Entre les prix de l’énergie en forte hausse et l’incroyable scandale McKinsey, qui peut vraiment croire à cette popularité infaillible d’Emmanuel Macron ? Certes, l’ancien ministre de François Hollande devrait se qualifier pour le second tour mais sans doute avec un score bien plus réduit que celui prévu par les instituts de sondage et les chaines d’information en continu.

Même si les instituts de sondages et les commentateurs patentés tentent depuis des mois de « vendre » aux électeurs une finale Macron-Le Pen, les reportages sur le terrain et les études indépendantes montrent que Jean-Luc Mélenchon et surtout Eric Zemmour restent les deux candidats les plus en phase avec l’opinion.

Le candidat de la France Insoumise se heurte toutefois à un sérieux problème : les électeurs se déclarant prêts à voter à gauche sont chaque jour moins nombreux et Jean-Luc Mélenchon peine à faire oublier sa personnalité clivante.

Vers une finale Macron/Zemmour ?

Et si le scenario le plus vraisemblable était une finale Macron/Zemmour ? Certes, les instituts de sondage préfèrent miser sur Marine Le Pen, mais c’est oublier qu’Eric Zemmour a su attirer plus de 115 000 adhérents à son parti Reconquête en quelques semaines. Il réunit également des audiences records lors de chacun de ses passages à la télévision et doit refuser du monde à ses meetings au moment où ses adversaires peinent à remplir les salles.

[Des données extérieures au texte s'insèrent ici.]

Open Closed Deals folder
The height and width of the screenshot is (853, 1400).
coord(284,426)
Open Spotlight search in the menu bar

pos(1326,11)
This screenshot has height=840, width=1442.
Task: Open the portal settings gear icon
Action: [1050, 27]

L’application d’intelligence artificielle QOTMII, contrairement aux sondeurs affiliés aux grands médias ne s’y est pas trompée et classe Eric Zemmour en deuxième position, à moins de 6 points d’Emmanuel Macron et loin devant Marine Le Pen.

Pour Éric Zemmour, l’objectif est d’attirer une grande partie des 70 % d’abstentionnistes des dernières élections. Ces « déçus de la politique », majoritairement composés des électeurs déçus de Sarkozy, de Fillon et même de Le Pen, pourraient faire pencher la balance.